Most people mistakenly believe the erstwhile Michael Spilotro was the wrong guy in the wrong spot at the wrong time. But it was Mikey who received the marching orders to bring Tony to the party for a "sit down" with "Black" Sam. Tony was grooming his brother Michael and made him privy to what was going on. Both brothers had to go when a murder decision was made. It was that simple. A double hit.

Sam Carlisi was lucky to beat the federal government in the San Diego caper. However, the government struck back on December 16 of this past year. Carlisi and seven "associates" (James C. Marcello, 52; Anthony "Little Tony" Zizzo, 58; Gill M. Valerio, 42; Richard Gervasio, 43; Brett O'Dell, 39; Joseph J. Bonavalente, 37; and Anthony "the Hatchet" Chiaramonti, 59) were convicted on assorted racketeering, extortion, loan sharking and gambling charges.

"Black" Sam is 71 years old now, and will probably spend the rest of his years in a federal prison. He joins a long line of losers, beginning with Al Capone, who were all top bosses of the Chicago chapter of La Cosa Nostra before death or prison overtook them. Tony Accardo was the only one who beat us. No time for him. So I have to believe that Don Angelini - with the weight of history against him - will think twice with his incisive mind about assuming the mantle of leadership of LCN once he gets out.

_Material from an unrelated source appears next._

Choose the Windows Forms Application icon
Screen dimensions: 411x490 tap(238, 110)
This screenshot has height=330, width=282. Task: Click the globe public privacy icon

The last time I spoke with Supervisor Lee Flossi of the Chicago Bureau of the F.B.I., he told me that as yet no clear leader has emerged to oversee gambling operations in Chicago and Nevada. I'm not saying that the mob is beaten. Not by a long shot. Such would be naïve. There is too much revenue potential and influence at stake and I'm quite sure the outfit will plumb the depths to stay afloat. But I do not believe Angelini will want to risk the drop a second time.

Bill Roemer's biography of Anthony Spilotro is titled The Enforcer: The Chicago Mob's Man Over Las Vegas.